Entries for locating words and elements
———
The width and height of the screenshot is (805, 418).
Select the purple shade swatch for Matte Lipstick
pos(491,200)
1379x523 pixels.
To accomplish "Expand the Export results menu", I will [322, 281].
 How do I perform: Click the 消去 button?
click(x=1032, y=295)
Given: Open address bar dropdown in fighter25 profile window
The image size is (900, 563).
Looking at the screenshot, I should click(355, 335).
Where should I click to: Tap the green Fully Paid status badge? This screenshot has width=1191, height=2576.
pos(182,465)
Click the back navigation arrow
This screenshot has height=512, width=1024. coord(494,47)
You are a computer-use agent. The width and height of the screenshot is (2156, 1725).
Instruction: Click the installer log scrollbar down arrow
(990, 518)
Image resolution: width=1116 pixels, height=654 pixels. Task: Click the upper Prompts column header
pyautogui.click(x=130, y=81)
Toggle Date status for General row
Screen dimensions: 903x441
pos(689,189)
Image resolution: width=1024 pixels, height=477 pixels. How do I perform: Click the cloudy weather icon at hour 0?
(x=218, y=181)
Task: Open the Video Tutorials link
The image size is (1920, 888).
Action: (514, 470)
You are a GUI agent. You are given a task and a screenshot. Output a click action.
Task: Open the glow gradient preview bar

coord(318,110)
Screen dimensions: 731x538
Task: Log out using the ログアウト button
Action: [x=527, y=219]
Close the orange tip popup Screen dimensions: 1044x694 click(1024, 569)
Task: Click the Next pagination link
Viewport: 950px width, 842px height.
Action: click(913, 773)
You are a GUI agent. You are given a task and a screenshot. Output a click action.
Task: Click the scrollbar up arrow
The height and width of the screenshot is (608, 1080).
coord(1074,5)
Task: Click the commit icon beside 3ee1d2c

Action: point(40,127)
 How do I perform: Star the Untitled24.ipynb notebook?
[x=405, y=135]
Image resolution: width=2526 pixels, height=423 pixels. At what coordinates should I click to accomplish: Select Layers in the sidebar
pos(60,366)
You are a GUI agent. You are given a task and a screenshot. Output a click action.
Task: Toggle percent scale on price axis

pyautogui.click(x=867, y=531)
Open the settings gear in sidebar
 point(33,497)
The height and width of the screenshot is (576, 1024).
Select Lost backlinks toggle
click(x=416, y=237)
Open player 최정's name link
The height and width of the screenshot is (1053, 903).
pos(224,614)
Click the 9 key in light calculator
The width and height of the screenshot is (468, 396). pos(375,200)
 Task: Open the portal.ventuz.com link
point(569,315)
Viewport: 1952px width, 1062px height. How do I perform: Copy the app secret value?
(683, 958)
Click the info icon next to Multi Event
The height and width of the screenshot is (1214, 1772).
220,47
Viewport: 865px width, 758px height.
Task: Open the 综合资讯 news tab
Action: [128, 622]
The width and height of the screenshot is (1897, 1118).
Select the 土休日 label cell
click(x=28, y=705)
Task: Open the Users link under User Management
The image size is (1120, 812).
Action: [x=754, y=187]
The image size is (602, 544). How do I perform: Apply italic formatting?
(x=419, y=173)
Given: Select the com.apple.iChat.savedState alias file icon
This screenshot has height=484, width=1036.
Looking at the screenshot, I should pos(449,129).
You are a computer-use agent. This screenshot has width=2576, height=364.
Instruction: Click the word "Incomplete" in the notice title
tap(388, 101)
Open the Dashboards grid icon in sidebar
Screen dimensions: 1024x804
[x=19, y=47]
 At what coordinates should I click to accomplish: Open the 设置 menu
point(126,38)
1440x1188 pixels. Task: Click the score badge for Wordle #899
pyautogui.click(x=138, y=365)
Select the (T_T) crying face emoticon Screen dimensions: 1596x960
———
* Job *
In the records, change "How do I perform" to "How should I carry out" everywhere, and leave every other line and character untouched.

* Response to this exercise *
The width and height of the screenshot is (805, 418).
Select the purple shade swatch for Matte Lipstick
pos(491,200)
1379x523 pixels.
To accomplish "Expand the Export results menu", I will [322, 281].
 How should I carry out: Click the 消去 button?
click(x=1032, y=295)
Given: Open address bar dropdown in fighter25 profile window
The image size is (900, 563).
Looking at the screenshot, I should click(355, 335).
Where should I click to: Tap the green Fully Paid status badge? This screenshot has width=1191, height=2576.
pos(182,465)
Click the back navigation arrow
This screenshot has height=512, width=1024. coord(494,47)
You are a computer-use agent. The width and height of the screenshot is (2156, 1725).
Instruction: Click the installer log scrollbar down arrow
(990, 518)
Image resolution: width=1116 pixels, height=654 pixels. Task: Click the upper Prompts column header
pyautogui.click(x=130, y=81)
Toggle Date status for General row
Screen dimensions: 903x441
pos(689,189)
Image resolution: width=1024 pixels, height=477 pixels. How should I carry out: Click the cloudy weather icon at hour 0?
(x=218, y=181)
Task: Open the Video Tutorials link
The image size is (1920, 888).
Action: (514, 470)
You are a GUI agent. You are given a task and a screenshot. Output a click action.
Task: Open the glow gradient preview bar

coord(318,110)
Screen dimensions: 731x538
Task: Log out using the ログアウト button
Action: [x=527, y=219]
Close the orange tip popup Screen dimensions: 1044x694 click(1024, 569)
Task: Click the Next pagination link
Viewport: 950px width, 842px height.
Action: click(913, 773)
You are a GUI agent. You are given a task and a screenshot. Output a click action.
Task: Click the scrollbar up arrow
The height and width of the screenshot is (608, 1080).
coord(1074,5)
Task: Click the commit icon beside 3ee1d2c

Action: point(40,127)
 How should I carry out: Star the Untitled24.ipynb notebook?
[x=405, y=135]
Image resolution: width=2526 pixels, height=423 pixels. At what coordinates should I click to accomplish: Select Layers in the sidebar
pos(60,366)
You are a GUI agent. You are given a task and a screenshot. Output a click action.
Task: Toggle percent scale on price axis

pyautogui.click(x=867, y=531)
Open the settings gear in sidebar
 point(33,497)
The height and width of the screenshot is (576, 1024).
Select Lost backlinks toggle
click(x=416, y=237)
Open player 최정's name link
The height and width of the screenshot is (1053, 903).
pos(224,614)
Click the 9 key in light calculator
The width and height of the screenshot is (468, 396). pos(375,200)
 Task: Open the portal.ventuz.com link
point(569,315)
Viewport: 1952px width, 1062px height. How should I carry out: Copy the app secret value?
(683, 958)
Click the info icon next to Multi Event
The height and width of the screenshot is (1214, 1772).
220,47
Viewport: 865px width, 758px height.
Task: Open the 综合资讯 news tab
Action: [128, 622]
The width and height of the screenshot is (1897, 1118).
Select the 土休日 label cell
click(x=28, y=705)
Task: Open the Users link under User Management
The image size is (1120, 812).
Action: [x=754, y=187]
The image size is (602, 544). How should I carry out: Apply italic formatting?
(x=419, y=173)
Given: Select the com.apple.iChat.savedState alias file icon
This screenshot has height=484, width=1036.
Looking at the screenshot, I should pos(449,129).
You are a computer-use agent. This screenshot has width=2576, height=364.
Instruction: Click the word "Incomplete" in the notice title
tap(388, 101)
Open the Dashboards grid icon in sidebar
Screen dimensions: 1024x804
[x=19, y=47]
 At what coordinates should I click to accomplish: Open the 设置 menu
point(126,38)
1440x1188 pixels. Task: Click the score badge for Wordle #899
pyautogui.click(x=138, y=365)
Select the (T_T) crying face emoticon Screen dimensions: 1596x960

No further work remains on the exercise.